You are viewing a plain text version of this content. The canonical link for it is here.
Posted to modproxy-dev@apache.org by rb...@covalent.net on 2000/11/16 02:52:04 UTC

mod_cache and the proxy.

Okay,

I have really spent a lot of time in the proxy today, and a lot of my
opinions have changed.  Here is where we are right now IMHO.

1)  The cache that is in the proxy.  This is messing up the code and
should be removed.  The cache is done for Apache 1.3, and that is just
wrong for 2.0.  I plan to spend some time tomorrow afternoon to rip the
cache out of the code.

2)  BUFF.  This is wrong.  We can remove a lot of duplicated code if we
can use filters for the back-end communication.  I think I see how to do
this VERY cleanly, but I need to actually write the code.  Expect this to
be done tomorrow sometime.

3)  mod_cache.c.  This needs to be done.  Since there are arguments
against putting it into CVS before it is ready, I am considering setting
up a CVS repository on my home machine to allow people to collaborate on
this cleanly.  I would ask people to give me a day to get this all
setup.  If somebody already has a CVS server setup for public use, and
they want to host this module until it gets stable, please speak up.

Ryan


_______________________________________________________________________________
Ryan Bloom                        	rbb@apache.org
406 29th St.
San Francisco, CA 94131
-------------------------------------------------------------------------------





Re: mod_cache and the proxy.

Posted by Chuck Murcko <ch...@topsail.org>.
Graham Leggett wrote:
> 
> Letting the cache hander handle content negotiation inside itself
> prevents some kind of weird mapping between URLs and their multiple
> representations being necessary outside the cache.

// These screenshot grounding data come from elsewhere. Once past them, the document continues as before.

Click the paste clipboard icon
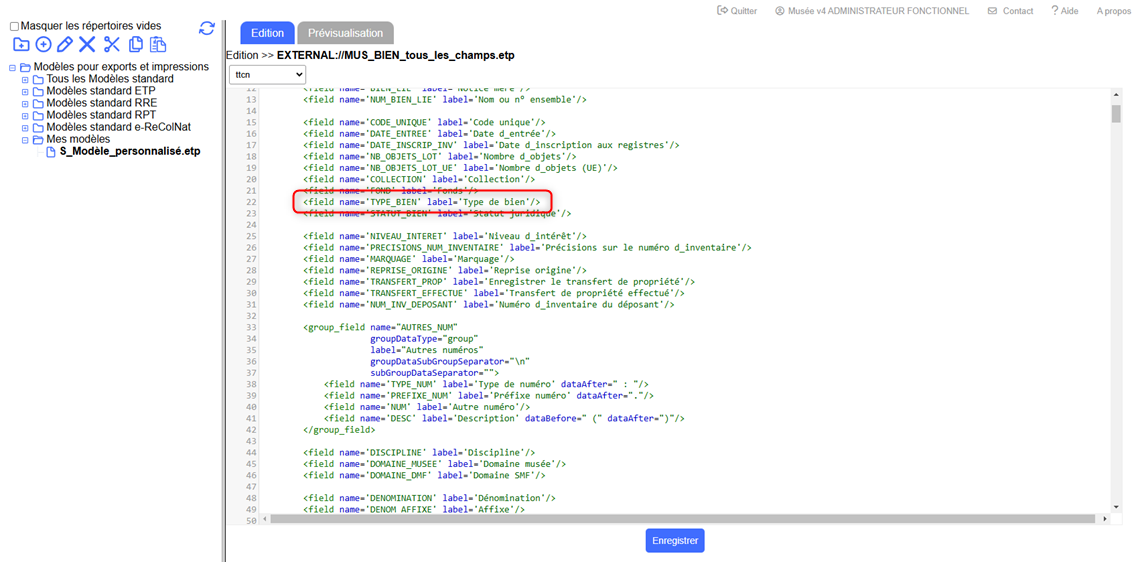This screenshot has height=562, width=1138. coord(157,45)
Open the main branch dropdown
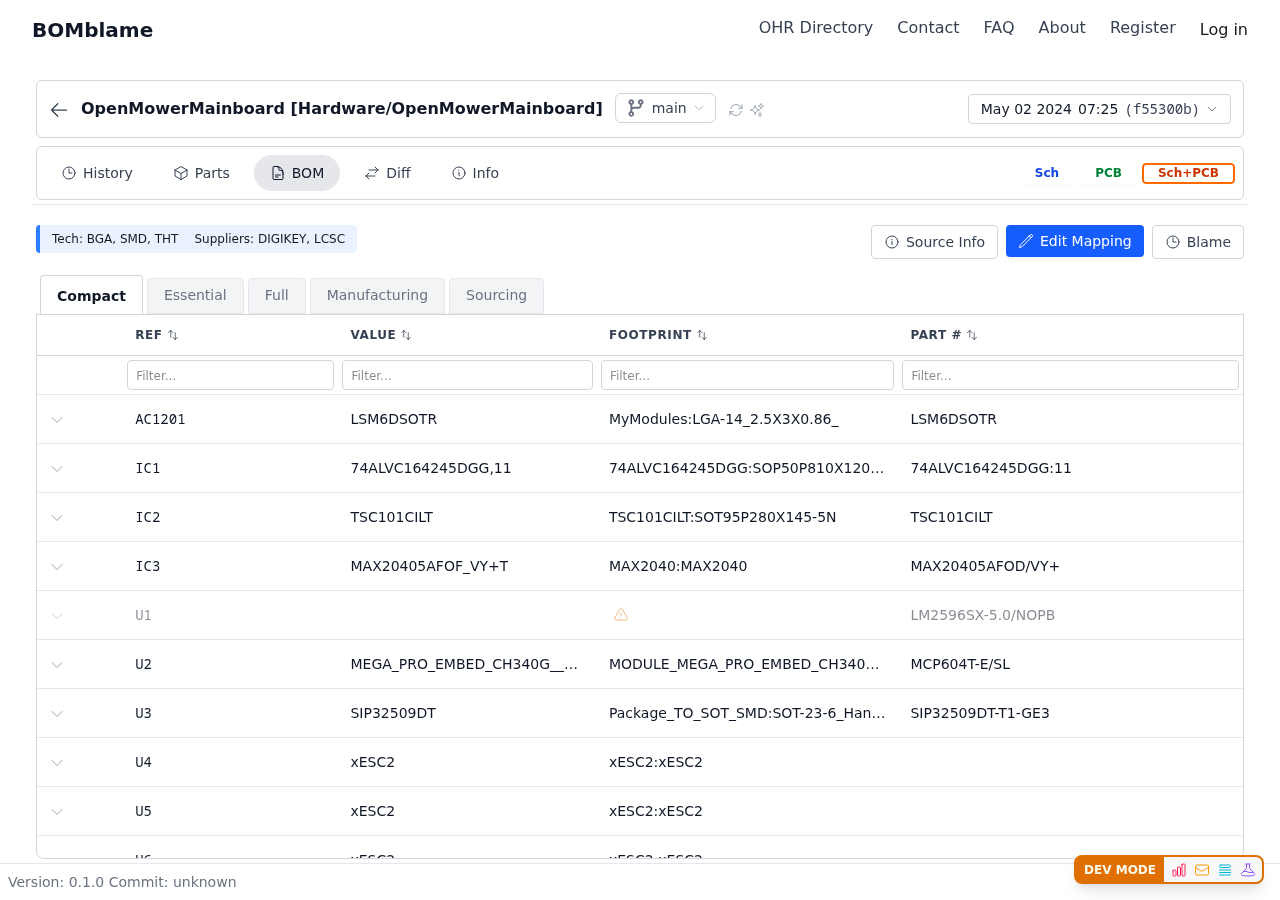This screenshot has width=1280, height=900. coord(665,108)
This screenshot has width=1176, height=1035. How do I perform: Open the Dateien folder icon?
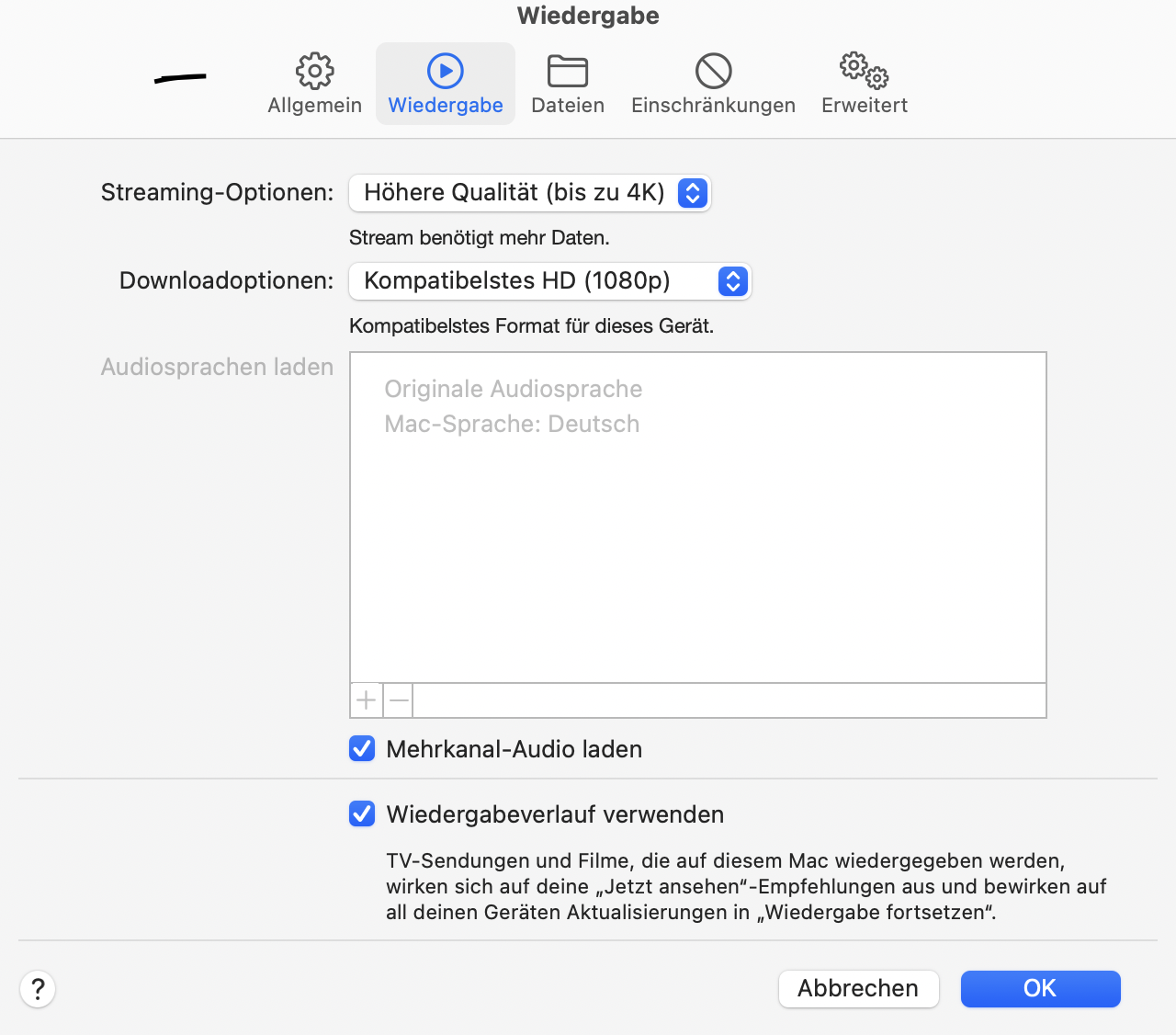568,71
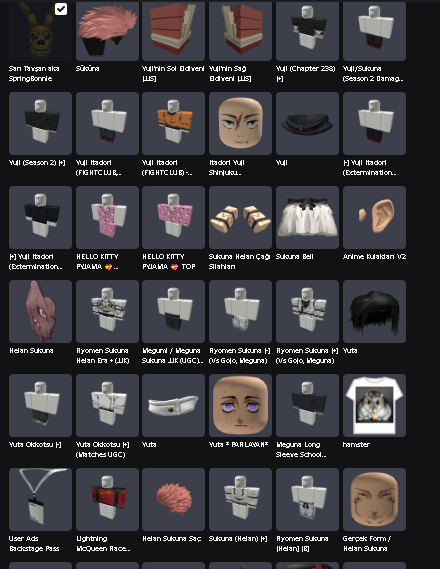Pick the orange Yuji Itadori FIGHTCLUB shirt
440x569 pixels.
pos(173,123)
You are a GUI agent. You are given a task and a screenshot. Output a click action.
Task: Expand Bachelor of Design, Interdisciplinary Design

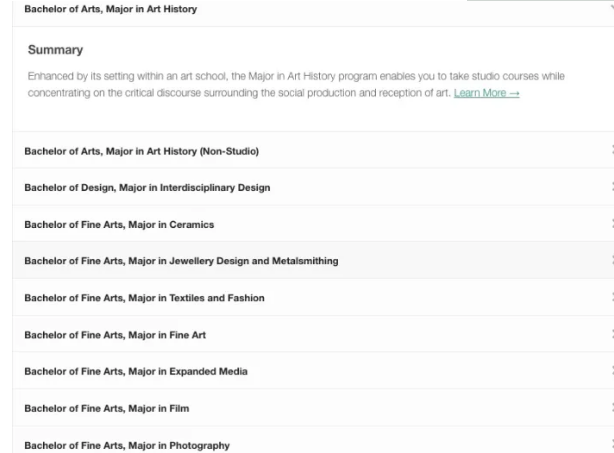147,188
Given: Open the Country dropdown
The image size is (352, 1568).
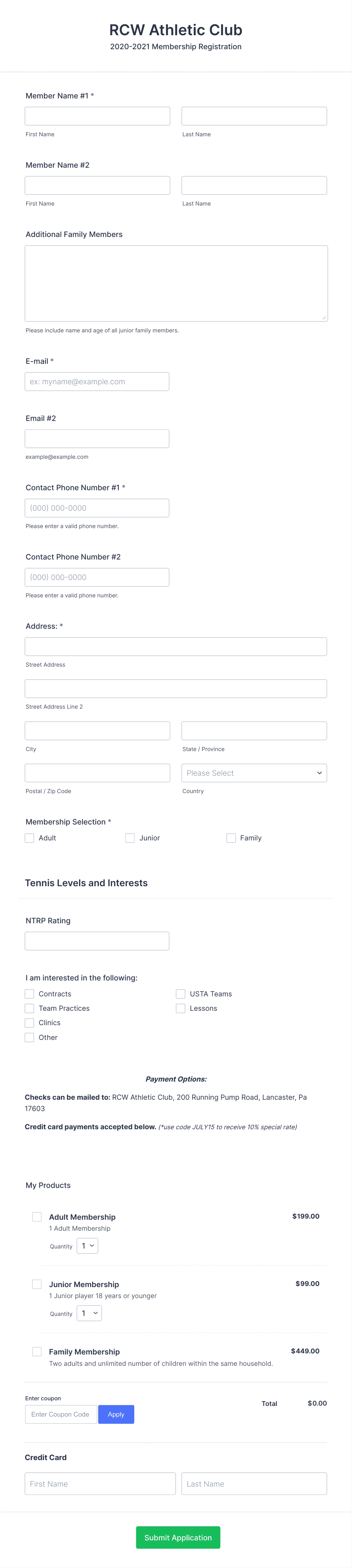Looking at the screenshot, I should coord(254,772).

This can be hidden
> inside the cache engine, which could probably find a fast an efficient
> way of storing the entities so that telling them apart is easy to do.
> 
> One of the broken assumptions of the previous mod_proxy was that there
> was only one object representation per URL. If different content was
> negotiated, the previous cache entry was invalidated when it need not
> have been.
> 

Agreed. There was a lot of thrashing in the cache for this reason.
-- 
Chuck
Chuck Murcko
Topsail Group
chuck@topsail.org

Re: mod_cache and the proxy.

Posted by rb...@covalent.net.
> > Well, the skeleton was posted yesterday, and I am working on getting a
> > pserver CVS repository setup on my machine to let more people hack on this
> > together.  Give me one more day, and I should get this setup.
> > 
> Why not just get it working for the case where's there's no cache
> configured, and work on the rest of the code in the meantime. That could
> go into the proxy directory now and we could get rid of the file_cache.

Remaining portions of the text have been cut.